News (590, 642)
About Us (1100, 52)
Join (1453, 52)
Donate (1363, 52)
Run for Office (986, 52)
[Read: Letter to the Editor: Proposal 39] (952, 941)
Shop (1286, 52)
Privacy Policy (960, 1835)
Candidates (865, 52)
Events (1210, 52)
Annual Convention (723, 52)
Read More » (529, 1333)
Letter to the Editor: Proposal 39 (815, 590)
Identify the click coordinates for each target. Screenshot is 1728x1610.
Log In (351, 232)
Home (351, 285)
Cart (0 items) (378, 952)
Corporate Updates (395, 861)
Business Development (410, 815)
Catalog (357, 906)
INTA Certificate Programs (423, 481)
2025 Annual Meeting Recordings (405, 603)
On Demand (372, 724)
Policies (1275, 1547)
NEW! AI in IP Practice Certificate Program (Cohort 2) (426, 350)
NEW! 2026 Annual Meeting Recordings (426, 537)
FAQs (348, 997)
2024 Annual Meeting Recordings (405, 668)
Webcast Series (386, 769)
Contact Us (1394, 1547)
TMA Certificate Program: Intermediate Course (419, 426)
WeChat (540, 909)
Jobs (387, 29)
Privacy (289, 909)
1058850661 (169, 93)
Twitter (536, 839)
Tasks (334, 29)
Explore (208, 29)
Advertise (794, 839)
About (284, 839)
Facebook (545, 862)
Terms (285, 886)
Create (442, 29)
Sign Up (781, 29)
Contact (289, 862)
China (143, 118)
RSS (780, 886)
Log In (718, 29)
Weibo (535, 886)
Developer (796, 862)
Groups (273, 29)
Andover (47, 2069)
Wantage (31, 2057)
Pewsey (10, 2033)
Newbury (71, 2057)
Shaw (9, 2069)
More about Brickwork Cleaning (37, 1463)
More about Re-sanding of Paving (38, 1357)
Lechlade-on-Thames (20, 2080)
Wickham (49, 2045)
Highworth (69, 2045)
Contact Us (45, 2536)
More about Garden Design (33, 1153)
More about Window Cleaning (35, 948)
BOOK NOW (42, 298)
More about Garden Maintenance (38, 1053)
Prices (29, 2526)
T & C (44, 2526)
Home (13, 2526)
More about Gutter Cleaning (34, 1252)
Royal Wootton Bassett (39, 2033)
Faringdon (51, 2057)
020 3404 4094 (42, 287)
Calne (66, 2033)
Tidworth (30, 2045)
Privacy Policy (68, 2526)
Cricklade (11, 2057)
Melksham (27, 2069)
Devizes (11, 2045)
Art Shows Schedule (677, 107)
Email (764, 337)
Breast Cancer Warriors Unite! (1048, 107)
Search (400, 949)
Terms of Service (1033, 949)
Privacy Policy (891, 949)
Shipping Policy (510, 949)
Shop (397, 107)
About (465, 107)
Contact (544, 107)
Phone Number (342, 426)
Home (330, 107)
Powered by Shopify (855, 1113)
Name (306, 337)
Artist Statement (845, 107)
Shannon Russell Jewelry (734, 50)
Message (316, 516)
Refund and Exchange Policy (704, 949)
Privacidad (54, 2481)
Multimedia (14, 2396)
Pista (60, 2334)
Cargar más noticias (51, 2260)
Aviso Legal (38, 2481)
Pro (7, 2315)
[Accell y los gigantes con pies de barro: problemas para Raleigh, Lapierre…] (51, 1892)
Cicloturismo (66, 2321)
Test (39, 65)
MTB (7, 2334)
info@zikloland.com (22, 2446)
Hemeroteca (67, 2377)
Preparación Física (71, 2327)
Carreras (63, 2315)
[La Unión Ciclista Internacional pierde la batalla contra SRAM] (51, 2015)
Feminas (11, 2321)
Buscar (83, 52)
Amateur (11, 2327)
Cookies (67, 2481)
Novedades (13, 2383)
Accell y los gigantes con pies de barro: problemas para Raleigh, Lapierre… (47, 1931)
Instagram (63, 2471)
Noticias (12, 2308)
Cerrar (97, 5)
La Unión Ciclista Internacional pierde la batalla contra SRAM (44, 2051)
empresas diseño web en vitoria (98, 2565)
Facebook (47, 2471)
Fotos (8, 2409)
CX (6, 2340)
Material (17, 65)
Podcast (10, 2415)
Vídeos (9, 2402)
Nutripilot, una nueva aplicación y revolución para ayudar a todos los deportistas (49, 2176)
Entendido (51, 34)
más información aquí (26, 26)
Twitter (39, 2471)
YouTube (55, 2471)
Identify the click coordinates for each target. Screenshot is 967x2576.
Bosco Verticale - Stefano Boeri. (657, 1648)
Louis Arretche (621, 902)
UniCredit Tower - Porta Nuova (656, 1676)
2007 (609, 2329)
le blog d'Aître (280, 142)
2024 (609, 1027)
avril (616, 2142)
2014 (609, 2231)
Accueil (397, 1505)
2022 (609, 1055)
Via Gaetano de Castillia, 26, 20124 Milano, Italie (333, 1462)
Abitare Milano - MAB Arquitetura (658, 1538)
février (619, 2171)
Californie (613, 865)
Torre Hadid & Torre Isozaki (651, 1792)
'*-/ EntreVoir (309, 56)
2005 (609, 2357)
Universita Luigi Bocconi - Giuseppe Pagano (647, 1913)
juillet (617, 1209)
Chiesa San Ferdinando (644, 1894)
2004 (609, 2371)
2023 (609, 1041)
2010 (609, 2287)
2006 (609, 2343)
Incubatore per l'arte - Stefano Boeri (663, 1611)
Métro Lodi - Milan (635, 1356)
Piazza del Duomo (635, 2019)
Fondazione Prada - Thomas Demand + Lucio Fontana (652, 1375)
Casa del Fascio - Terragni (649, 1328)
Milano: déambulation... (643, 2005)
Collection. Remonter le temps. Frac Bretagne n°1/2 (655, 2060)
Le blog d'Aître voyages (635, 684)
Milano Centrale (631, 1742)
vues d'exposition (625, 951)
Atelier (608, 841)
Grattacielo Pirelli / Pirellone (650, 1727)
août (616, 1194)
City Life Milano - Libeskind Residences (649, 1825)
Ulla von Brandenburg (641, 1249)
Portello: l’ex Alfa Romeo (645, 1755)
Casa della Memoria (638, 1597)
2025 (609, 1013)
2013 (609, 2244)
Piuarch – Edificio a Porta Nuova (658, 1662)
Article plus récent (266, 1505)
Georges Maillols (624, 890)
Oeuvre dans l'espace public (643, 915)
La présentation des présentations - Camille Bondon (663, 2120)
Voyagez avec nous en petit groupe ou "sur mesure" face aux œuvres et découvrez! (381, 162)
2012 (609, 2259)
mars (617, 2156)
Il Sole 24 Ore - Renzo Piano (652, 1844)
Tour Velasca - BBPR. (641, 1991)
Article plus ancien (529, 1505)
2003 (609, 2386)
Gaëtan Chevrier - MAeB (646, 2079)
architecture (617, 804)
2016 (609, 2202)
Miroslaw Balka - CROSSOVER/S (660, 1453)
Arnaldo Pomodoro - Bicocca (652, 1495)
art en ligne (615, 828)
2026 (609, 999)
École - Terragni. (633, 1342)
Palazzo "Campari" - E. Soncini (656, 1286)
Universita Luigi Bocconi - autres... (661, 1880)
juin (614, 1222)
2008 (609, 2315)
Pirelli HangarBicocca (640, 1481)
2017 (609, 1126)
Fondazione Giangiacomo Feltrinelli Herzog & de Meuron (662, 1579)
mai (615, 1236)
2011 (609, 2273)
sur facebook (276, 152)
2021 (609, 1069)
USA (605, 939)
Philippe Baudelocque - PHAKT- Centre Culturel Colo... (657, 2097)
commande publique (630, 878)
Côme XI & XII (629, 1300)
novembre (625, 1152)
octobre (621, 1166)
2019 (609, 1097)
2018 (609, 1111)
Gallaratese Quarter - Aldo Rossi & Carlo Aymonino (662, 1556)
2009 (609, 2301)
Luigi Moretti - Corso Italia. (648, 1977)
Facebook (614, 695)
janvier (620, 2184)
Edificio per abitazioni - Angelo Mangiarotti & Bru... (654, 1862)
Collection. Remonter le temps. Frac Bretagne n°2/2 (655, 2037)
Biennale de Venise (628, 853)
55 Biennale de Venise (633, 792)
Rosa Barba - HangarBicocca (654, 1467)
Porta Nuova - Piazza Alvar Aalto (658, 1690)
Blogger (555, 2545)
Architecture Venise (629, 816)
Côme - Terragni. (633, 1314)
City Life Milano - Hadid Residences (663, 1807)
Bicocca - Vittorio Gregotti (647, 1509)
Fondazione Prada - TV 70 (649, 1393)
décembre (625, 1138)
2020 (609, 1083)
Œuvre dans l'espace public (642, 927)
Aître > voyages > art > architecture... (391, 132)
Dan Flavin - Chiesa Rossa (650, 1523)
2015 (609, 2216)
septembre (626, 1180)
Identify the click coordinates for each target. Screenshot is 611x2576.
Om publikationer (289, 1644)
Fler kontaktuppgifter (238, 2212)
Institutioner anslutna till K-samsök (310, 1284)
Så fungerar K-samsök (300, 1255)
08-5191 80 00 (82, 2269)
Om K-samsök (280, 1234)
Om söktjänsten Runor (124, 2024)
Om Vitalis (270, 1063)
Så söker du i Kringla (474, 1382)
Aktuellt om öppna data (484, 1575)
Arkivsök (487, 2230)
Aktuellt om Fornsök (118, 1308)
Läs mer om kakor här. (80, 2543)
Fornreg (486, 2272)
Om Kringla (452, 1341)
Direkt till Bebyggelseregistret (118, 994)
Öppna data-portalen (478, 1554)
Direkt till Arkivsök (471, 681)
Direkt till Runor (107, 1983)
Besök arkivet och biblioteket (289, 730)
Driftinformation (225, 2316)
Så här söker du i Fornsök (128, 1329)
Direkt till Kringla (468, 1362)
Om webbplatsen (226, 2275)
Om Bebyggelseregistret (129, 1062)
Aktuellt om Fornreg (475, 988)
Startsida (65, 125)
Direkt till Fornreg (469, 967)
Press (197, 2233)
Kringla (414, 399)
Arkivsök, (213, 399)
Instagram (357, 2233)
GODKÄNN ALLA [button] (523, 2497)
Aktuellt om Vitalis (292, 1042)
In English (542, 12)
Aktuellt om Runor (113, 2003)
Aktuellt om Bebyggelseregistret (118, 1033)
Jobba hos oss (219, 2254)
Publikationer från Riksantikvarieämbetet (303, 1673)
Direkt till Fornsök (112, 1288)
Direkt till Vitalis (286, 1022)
________
• [About this exercise]: Beginning with the line that has "Côme - Terragni. (633, 1314)" and ending with the line that has "Direkt till Arkivsök (471, 681)", set down the lines above exactly and include no others.

• [Response to this task]:
Côme - Terragni. (633, 1314)
City Life Milano - Hadid Residences (663, 1807)
Bicocca - Vittorio Gregotti (647, 1509)
Fondazione Prada - TV 70 (649, 1393)
décembre (625, 1138)
2020 (609, 1083)
Œuvre dans l'espace public (642, 927)
Aître > voyages > art > architecture... (391, 132)
Dan Flavin - Chiesa Rossa (650, 1523)
2015 (609, 2216)
septembre (626, 1180)
Identify the click coordinates for each target. Screenshot is 611x2576.
Om publikationer (289, 1644)
Fler kontaktuppgifter (238, 2212)
Institutioner anslutna till K-samsök (310, 1284)
Så fungerar K-samsök (300, 1255)
08-5191 80 00 (82, 2269)
Om K-samsök (280, 1234)
Om söktjänsten Runor (124, 2024)
Om Vitalis (270, 1063)
Så söker du i Kringla (474, 1382)
Aktuellt om öppna data (484, 1575)
Arkivsök (487, 2230)
Aktuellt om Fornsök (118, 1308)
Läs mer om kakor här. (80, 2543)
Fornreg (486, 2272)
Om Kringla (452, 1341)
Direkt till Bebyggelseregistret (118, 994)
Öppna data-portalen (478, 1554)
Direkt till Arkivsök (471, 681)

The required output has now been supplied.